The final judgement from the Iran Tribunal has been published following the second phase of the people’s court process held at the Peace Palace in The Hague between 25-27 October 2012. This judgement has created a legal precedent of state responsibility for crimes against humanity in a breach of international law as defined by the 2002 Rome Statute - the Statute of the International Criminal Court. The Tribunal holds that the evidence tendered in these hearings supports a finding that crimes were committed by agents of the Islamic Republic of Iran, beginning with the Supreme Leader, and ending with the executions in the prisons and these constitute a breach of international law.
The Prosecution in the Iran Tribunal charged the Islamic republic of Iran with five forms of “gross human rights abuses”, these being:
(i) murder, including of over 5,000 political prisoners in 1988 and over 12,000 political prisoners between 1981 to 1984;
(ii) torture, both physical and psychological;
(iii) persecution, against political dissidents and ethnic and religious minorities; (iv) sexual abuse, of both men and women; and,
(v) unlawful imprisonment, including detention without trial, use of kangaroo courts, and subjection to cruel, inhuman and degrading treatment. The prosecution commented on the cruel treatment to which prisoners’ families were subjected, which has left a “legacy of abuse [that] is extensive and inevitably persists to the present day”.
From the Independent:
It was in 1981 that Iran’s new Islamic government, with Ayatollah Khomeini as its figurehead, rounded on the leftists and others who had come together with the Islamists to bring down the autocratic rule of the Shah two years earlier and gave them two choices: convert or be liquidated.
Mrs Shekoufeh Sakhi, today writing a PhD thesis in Political Philosophy at the University of Toronto, told the Tribunal how she had been forced to sit blindfolded and motionless in a sort of coffin from dawn to late at night while her jailers bombarded her with Islamist propaganda and recordings of the “confessions” of fellow-prisoners who had been broken by the torture.
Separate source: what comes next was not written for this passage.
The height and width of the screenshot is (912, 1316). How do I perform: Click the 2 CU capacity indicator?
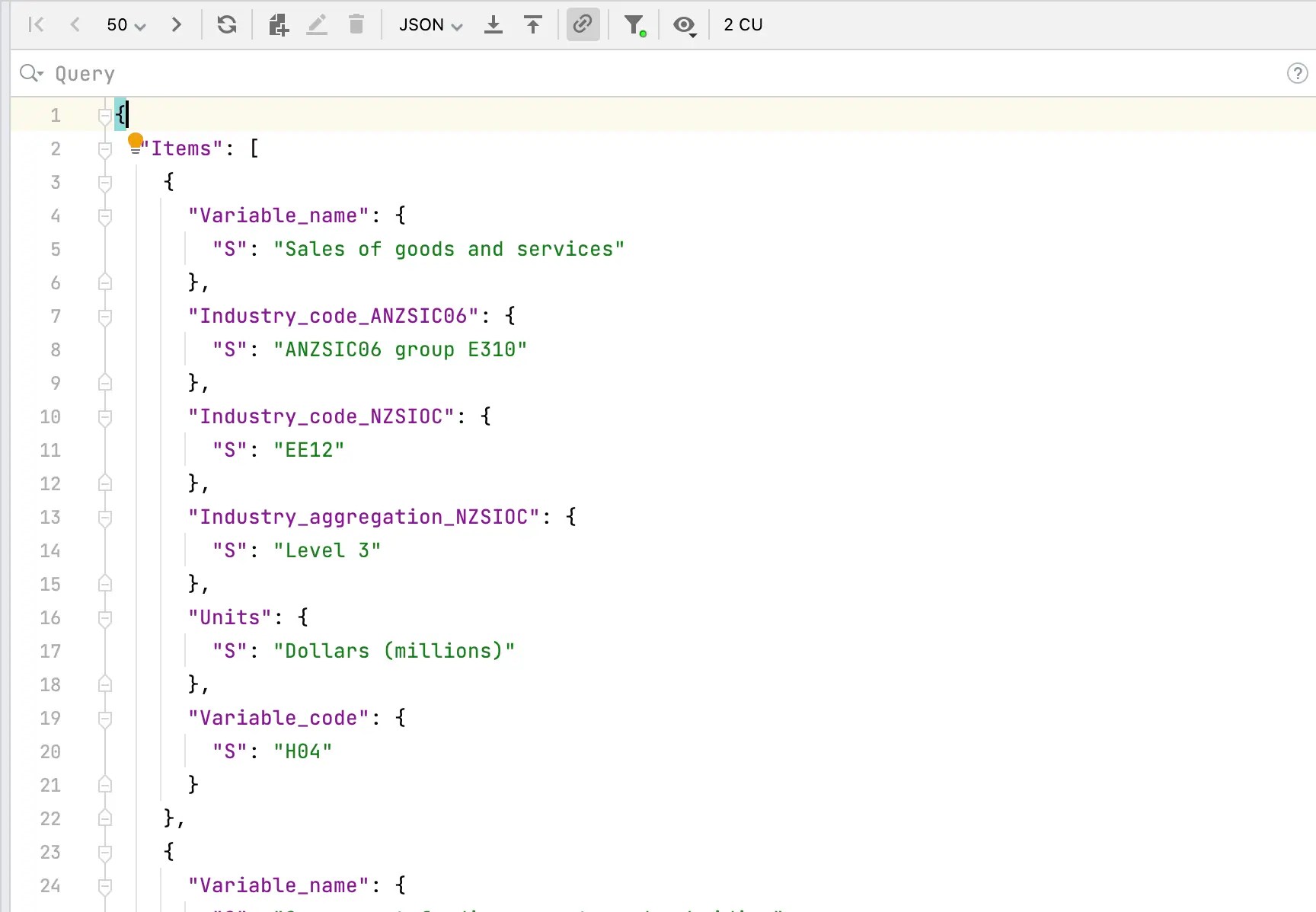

Sir Geoffrey Nice described her as “a quite inspirational figure”.
“In the 1980s the Islamic Republic of Iran went about arresting, imprisoning and executing thousands upon thousands of Iranian citizens because their beliefs and political engagements conflicted with the regime,” the judges wrote. “The religious fervour of these crimes makes them even more shocking: for instance, a woman’s rape was frequently the last act that preceded her execution in Iran, as under the ‘Sharia’ law guidelines, the execution of a virgin female is non-permissible.”
As Mrs Sakhi explained, there was nothing haphazard or unconsidered about the regime’s long reign of terror. As a left-wing 14-year-old in Tehran she had taken part in the uprising against the Shah alongside the Islamists, but by 1982 things had changed. “Iran was now at war with Iraq, and now the mood of the regime was, ‘if you’re not with us you’re against us.’ Revolutionaries like me came to be seen as counter-revolutionaries and fifth columnists. They rallied their base support against us and divided the country in two.”
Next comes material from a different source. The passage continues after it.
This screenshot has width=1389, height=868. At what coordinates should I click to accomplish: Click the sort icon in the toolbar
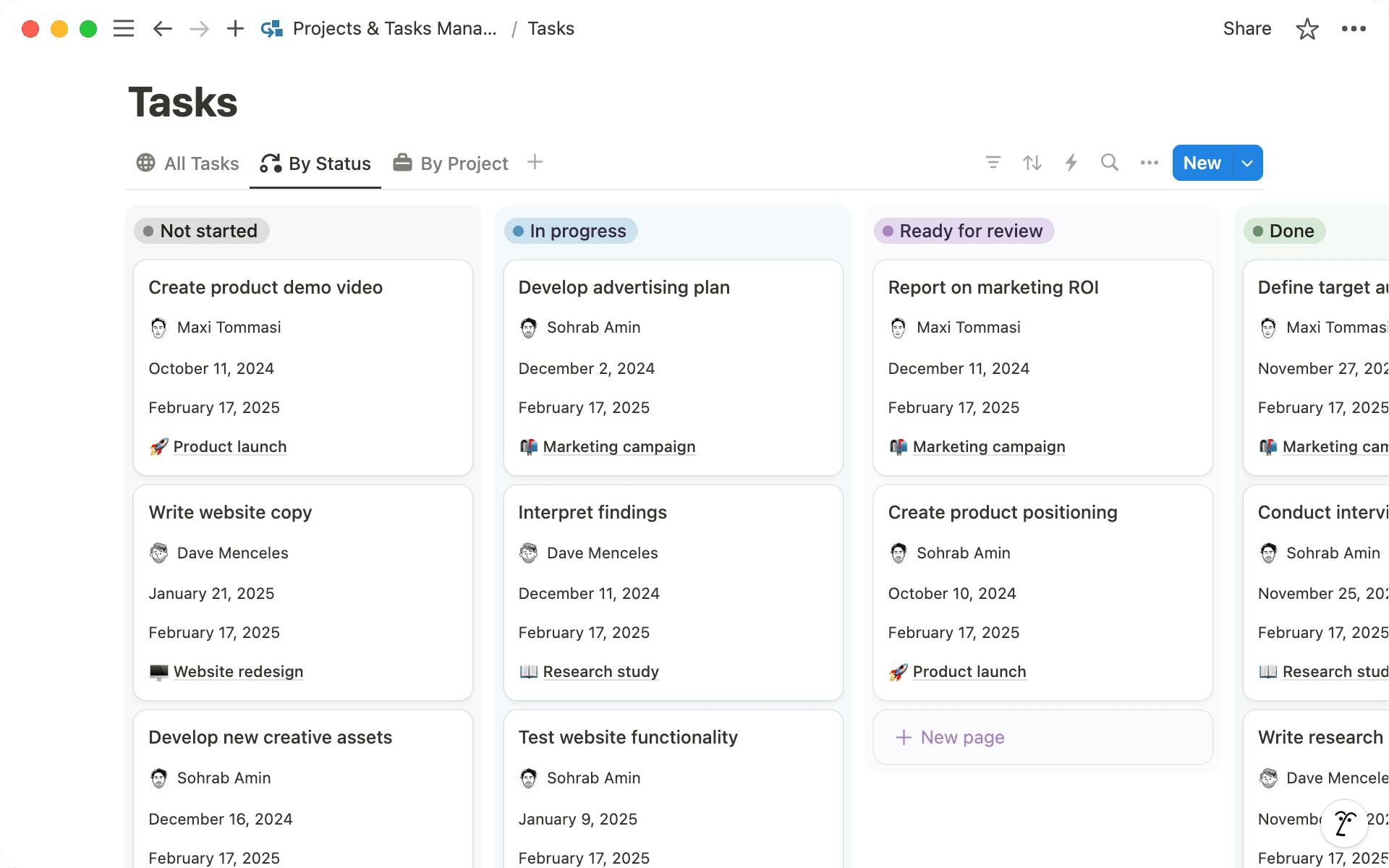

In June 1981 there was a wave of arrests and summary executions. Ms Shekoufeh went underground but the following February the Revolutionary Guards arrested her. “It was amazing and bewildering,” she recalled. “Those who had been in jail during the Shah’s time said this was much worse. The big difference was that they weren’t going after big organisations – my organisation had already fallen apart – but were collecting everybody who had the motivation to be ‘different’. The jail was so full of high school students you could hardly move. The project was mass conversion.” The executions had been a way of softening up the youth for conversion.
Those like Shekoufeh who proved stubborn were given the “coffin” treatment – nine months of sensory deprivation and complete immobility. “It was a horrible psychological torture,” she said. “You couldn’t move, talk, cough, sneeze, if you did they’d beat you up. There were constant sermons and Islamic teaching classes through the loudspeakers. The whole point was to empty the person of their own identity, making you an empty shell then filling you up with their garbage. After two or three months I felt I was losing my mind, losing control of my sense of reality. A lot of people had nervous breakdowns.”
Sir Geoffrey Nice commented, “The Tribunal is a very major thing. The most important thing is that people can say what happened, they can put it on the record. Now the UN could be pressed to have their own commission of enquiry.” Iran’s government was invited to the Tribunal but neither replied nor took part.
[Thanks to "sackcloth and ashes" commenting here. It is indeed a pity that this judgement was released just too late for Noam Chomsky in his interview with Iran's Press TV. Otherwise, of course, he would have brought it up. Wouldn't he?]